Ditambahkannya, ketentuan mengenai adanya perlindungan terhadap wartawan, secara jelas tercantum dalam pasal 8 Undang-undang Nomor 40 Tahun 1999,, tentang pers, yang selengkapnya berbunyi : Dalam melaksanakan profesinya wartawan mendapat perlindungan hukum.
” Yang dimaksud adalah jaminan perlindungan yang diberikan oleh pemerintah dan atau masyarakat kepada wartawan dalam melaksanakan fungsi, hak, kewajiban dan perannya sesuai dengan ketentuan perundang- undangan yang berlaku,”ujar Paul.
Dijelaskan Paul, dalam Undang-undang No 40 Tahun 1999 Pasal 18 dijelaskan bahwa Setiap orang yang secara melawan hukum dengan sengaja melakukan tindakan yang berakibat menghambat atau menghalangi pelaksanaan ketentuan Pasal 4 ayat (2) dan ayat (3) dipidana dengan pidana penjara paling lama 2 (dua) tahun atau denda paling banyak Rp. 500.000.000,00.
Dalam Pasal 4 Undang-undang No 40 Tahun 1999 ayat (3) dijelaskan bahwa untuk menjamin kemerdekaan pers, pers nasional mempunyai hak mencari, memperoleh, dan menyebarluaskan gagasan dan informasi.
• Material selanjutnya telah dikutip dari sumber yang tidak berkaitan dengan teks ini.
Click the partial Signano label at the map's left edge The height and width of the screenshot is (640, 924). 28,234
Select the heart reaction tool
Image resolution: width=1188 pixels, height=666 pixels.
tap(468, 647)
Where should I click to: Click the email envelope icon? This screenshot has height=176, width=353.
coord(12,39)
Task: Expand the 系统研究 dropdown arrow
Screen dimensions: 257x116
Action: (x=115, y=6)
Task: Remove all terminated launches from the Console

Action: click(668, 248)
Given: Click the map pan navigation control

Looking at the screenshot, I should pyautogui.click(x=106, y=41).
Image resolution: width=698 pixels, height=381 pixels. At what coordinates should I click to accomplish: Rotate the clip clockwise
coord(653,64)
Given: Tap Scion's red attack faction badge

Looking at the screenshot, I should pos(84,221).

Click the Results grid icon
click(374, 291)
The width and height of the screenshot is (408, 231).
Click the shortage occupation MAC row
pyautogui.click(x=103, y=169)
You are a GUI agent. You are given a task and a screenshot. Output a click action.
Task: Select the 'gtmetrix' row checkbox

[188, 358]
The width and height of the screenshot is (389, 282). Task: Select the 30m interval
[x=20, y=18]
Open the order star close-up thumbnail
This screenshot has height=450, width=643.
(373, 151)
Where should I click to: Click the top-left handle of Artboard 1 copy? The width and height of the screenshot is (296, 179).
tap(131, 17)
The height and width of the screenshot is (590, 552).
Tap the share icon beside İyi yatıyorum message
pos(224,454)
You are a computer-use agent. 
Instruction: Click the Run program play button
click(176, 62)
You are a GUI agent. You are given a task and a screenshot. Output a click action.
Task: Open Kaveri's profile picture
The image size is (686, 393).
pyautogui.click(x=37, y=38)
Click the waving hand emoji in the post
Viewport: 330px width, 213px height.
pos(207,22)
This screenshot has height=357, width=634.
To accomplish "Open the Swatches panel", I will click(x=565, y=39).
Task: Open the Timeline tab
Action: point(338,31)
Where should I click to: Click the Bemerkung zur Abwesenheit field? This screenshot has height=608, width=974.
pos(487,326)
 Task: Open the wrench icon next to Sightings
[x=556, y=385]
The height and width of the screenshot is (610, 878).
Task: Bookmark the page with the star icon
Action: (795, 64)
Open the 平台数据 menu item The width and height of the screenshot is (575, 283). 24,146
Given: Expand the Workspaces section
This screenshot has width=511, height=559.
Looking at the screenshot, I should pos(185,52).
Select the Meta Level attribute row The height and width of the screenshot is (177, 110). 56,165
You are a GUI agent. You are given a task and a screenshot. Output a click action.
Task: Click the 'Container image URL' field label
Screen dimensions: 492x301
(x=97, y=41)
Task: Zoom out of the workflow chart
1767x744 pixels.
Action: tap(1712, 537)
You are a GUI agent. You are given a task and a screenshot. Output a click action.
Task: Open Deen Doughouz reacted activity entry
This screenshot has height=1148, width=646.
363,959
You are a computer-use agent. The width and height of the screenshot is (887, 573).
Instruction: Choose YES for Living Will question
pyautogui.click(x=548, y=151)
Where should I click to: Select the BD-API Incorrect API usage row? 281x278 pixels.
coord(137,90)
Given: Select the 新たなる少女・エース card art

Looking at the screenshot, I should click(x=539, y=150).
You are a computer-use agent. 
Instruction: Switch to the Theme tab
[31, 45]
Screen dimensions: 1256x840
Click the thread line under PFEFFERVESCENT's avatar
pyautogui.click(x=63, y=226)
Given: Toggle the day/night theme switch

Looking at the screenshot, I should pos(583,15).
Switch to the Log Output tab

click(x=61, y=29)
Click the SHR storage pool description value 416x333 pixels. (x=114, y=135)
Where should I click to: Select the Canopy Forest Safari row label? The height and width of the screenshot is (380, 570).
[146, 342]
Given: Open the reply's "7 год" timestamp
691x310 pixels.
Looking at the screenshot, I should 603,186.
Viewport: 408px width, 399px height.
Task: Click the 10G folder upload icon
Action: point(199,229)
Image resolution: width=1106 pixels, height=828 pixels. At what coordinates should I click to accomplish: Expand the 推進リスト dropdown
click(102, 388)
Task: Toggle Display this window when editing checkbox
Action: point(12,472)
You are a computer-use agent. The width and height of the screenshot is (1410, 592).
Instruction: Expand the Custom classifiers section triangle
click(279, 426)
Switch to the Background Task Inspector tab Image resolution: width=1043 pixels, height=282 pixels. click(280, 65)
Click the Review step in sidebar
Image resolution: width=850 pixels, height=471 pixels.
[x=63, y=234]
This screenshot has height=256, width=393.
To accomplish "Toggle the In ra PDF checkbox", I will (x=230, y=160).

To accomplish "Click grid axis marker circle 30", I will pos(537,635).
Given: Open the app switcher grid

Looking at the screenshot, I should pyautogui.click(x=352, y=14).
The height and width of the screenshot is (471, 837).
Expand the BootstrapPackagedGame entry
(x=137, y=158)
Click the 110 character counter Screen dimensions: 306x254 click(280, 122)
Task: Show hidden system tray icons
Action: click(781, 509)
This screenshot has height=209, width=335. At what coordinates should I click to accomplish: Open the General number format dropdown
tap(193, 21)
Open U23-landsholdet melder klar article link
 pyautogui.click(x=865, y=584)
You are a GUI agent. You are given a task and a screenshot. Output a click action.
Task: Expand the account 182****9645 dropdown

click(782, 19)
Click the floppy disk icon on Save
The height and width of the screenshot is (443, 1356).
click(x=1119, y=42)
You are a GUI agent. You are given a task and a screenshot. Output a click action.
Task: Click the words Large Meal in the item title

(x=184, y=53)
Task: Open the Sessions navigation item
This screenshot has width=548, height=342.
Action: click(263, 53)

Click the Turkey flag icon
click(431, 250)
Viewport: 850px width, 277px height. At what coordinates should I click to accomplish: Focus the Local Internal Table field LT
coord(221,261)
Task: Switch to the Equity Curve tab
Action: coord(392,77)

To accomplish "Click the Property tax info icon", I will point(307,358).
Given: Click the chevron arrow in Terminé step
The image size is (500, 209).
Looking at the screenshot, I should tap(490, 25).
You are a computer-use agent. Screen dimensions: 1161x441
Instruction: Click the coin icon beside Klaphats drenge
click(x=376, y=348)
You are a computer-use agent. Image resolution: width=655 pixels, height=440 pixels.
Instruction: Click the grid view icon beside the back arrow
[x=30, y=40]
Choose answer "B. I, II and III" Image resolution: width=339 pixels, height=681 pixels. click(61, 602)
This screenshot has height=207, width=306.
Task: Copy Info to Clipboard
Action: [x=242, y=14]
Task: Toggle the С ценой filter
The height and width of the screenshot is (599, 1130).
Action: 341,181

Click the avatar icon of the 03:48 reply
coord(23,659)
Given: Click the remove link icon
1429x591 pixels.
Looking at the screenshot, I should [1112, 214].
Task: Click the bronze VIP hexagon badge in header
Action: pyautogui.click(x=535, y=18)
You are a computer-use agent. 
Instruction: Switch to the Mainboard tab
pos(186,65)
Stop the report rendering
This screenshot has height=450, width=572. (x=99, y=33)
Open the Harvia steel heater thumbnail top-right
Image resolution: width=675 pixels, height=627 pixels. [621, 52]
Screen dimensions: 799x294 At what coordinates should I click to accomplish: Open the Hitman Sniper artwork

Dalam hal ini apa yang dilakukan oleh aparat dengan menghalangi wartawan mendapatkan gambar atau berita merupakan bentuk pelanggaran pasal 4 ayat (3) apalagi dengan adanya tindak kekerasan yang dilakukan oleh aparat kepada wartawan maka seharusnya aparat menindak tegas anggotanya yang terlibat dalam kasus ini karena sesuai dengan ketentuan pidana yang terdapat di dalam UU No. 40 tahun 1999 di dalam pasal 18 ayat (1) yang mengatakan: “Setiap orang yang secara melawan hukum dengan sengaja melakukan tindakan yang berakibat menghambat atau menghalangi pelaksanaan ketentuan Pasal 4 ayat (2) dan ayat (3) dipidana dengan pidana penjara paling lama 2 (dua) tahun atau denda paling banyak Rp 500 juta. (*/bp)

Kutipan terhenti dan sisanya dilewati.